Emollients and non-adherent dressings should be applied to the skin and denuded areas to promote healing and reduce heat loss. Supportive care including management of dehydration, temperature regulation, and nutrition is of critical importance. Patients with significant skin involvement are prone to hypothermia and fluid loss due to the loss of the epidermis. Application of silver sulfadiazine should be avoided given the potential for increased systemic absorption and resultant toxicity. 
Those with very mild, localized disease may be discharged home on oral antibiotics and close follow-up with their primary care physician, though more severe cases should be admitted. Severe cases may benefit from admission to a burn unit when possible. Patients with Staphylococcal Scalded Skin Syndrome should be isolated from others to prevent further infections and outbreaks. Hand hygiene with contact isolation and proper cleaning of objects such as stethoscopes are important in preventing additional outbreaks in hospitals. Potential carriers of toxin-producing strains of staph aureus should be identified and treated to prevent outbreaks. Those caring for the patient should undergo nasal swab testing for S. aureus and be treated if positive.
Those patients who are recognized early and treated appropriately overall have a very good prognosis.
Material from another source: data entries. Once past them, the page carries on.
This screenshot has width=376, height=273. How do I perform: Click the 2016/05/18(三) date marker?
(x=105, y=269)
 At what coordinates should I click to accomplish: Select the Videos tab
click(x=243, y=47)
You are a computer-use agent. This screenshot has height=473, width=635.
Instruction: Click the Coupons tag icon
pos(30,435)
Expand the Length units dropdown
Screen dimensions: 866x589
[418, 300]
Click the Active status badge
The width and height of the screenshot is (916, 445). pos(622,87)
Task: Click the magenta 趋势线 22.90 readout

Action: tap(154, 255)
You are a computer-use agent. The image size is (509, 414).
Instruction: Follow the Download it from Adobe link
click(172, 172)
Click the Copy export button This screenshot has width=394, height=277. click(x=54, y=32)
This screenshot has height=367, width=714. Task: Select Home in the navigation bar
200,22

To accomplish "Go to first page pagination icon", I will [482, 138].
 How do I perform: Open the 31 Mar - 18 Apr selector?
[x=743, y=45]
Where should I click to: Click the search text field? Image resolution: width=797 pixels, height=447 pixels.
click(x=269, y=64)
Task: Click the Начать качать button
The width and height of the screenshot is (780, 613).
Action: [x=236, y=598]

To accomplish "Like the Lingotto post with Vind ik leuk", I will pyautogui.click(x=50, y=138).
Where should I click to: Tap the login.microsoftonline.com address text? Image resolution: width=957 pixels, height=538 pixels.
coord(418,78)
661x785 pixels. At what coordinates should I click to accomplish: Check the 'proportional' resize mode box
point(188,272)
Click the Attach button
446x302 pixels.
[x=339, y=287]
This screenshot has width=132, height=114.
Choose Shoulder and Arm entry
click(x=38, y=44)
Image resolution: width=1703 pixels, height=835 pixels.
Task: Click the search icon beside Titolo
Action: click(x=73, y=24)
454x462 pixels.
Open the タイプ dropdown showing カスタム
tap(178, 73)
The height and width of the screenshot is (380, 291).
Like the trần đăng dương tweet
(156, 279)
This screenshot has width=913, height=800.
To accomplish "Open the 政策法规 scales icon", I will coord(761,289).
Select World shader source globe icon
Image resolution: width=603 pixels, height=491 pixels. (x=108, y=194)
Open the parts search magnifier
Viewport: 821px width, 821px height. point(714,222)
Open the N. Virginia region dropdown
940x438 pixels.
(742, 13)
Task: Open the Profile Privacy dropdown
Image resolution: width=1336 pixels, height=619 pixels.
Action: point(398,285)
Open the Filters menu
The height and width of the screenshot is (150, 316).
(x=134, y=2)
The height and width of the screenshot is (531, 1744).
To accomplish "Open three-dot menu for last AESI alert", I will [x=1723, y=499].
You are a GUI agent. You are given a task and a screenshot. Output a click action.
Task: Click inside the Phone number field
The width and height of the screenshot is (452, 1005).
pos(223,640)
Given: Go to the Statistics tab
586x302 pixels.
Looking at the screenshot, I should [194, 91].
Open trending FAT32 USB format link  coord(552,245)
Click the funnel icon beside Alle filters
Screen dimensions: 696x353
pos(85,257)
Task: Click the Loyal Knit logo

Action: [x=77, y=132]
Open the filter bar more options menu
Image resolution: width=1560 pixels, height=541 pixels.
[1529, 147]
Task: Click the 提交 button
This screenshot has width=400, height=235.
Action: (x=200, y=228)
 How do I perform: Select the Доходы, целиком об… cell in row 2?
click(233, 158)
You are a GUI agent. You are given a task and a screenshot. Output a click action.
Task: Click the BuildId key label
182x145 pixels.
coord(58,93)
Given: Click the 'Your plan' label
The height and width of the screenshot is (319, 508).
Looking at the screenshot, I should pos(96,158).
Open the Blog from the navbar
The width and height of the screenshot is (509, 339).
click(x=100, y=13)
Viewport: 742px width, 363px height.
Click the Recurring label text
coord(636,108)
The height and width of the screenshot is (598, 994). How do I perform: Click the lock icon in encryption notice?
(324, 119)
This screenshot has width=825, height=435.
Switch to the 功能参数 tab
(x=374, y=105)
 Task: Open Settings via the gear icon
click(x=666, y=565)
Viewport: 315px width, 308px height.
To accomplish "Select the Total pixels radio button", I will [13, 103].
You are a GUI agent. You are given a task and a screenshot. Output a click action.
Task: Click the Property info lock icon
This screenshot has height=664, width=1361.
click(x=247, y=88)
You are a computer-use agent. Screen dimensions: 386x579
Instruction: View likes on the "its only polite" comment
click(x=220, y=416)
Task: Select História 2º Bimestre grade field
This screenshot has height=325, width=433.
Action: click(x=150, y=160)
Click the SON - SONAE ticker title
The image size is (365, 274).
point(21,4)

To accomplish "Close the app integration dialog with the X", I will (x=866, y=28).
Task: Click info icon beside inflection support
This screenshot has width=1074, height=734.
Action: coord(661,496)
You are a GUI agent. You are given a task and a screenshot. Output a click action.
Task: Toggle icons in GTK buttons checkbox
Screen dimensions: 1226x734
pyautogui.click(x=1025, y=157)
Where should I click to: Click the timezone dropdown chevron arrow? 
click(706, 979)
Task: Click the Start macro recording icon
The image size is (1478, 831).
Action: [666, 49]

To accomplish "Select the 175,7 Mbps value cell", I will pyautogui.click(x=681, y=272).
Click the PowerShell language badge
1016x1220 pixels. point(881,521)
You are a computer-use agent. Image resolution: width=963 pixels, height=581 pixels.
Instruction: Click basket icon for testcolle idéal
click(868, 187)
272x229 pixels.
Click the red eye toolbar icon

The mortality rate in children is less than 5%. Within a few days of treatment, fevers subside, and the rash begins to improve. Skin desquamation usually occurs within five days with complete resolution within two weeks, typically without any permanent sequelae. In adults, however, the mortality rate is much higher, up to 59% in one study. 
Complications include dehydration, secondary infections, sepsis, renal failure, and scarring.
Consultation with a Dermatologist should be considered if the diagnosis is uncertain. Burn Centers and/or Burn Physicians should be consulted in severe cases.
There is typically no mucosal involvement in Staphylococcal Scalded Skin Syndrome which may help differentiate it from Scarlet Fever, Toxic Shock Syndrome (TSS), and toxic epidermal necrolysis (TEN) which all involve mucous membranes. The demographics of these diseases also tend to be different, as Staphylococcal Scalded Skin Syndrome is more common in neonates, whereas TSS, for example, tends to occur in patients using tampons, nasal packing, as well as, those who have had recent surgery. Colonized caregivers and those with patient contact require treatment with Chlorhexidine, and nasal carriers should be treated with topical mupirocin. The mortality is relatively low in children when appropriate treatment is initiated, but it is much higher in adults even with appropriate antibiotic and supportive therapy. 
It is important to approach the diagnosis and management of Staphylococcal Scalded Skin Syndrome as a team, particularly with unclear cases. Expert consultation with Dermatologists can help eliminate alternative diagnoses and guide treatment. In severe cases, referral to a burn center with experts in wound care should strongly be considered in order to reduce fluid losses and prevent scarring.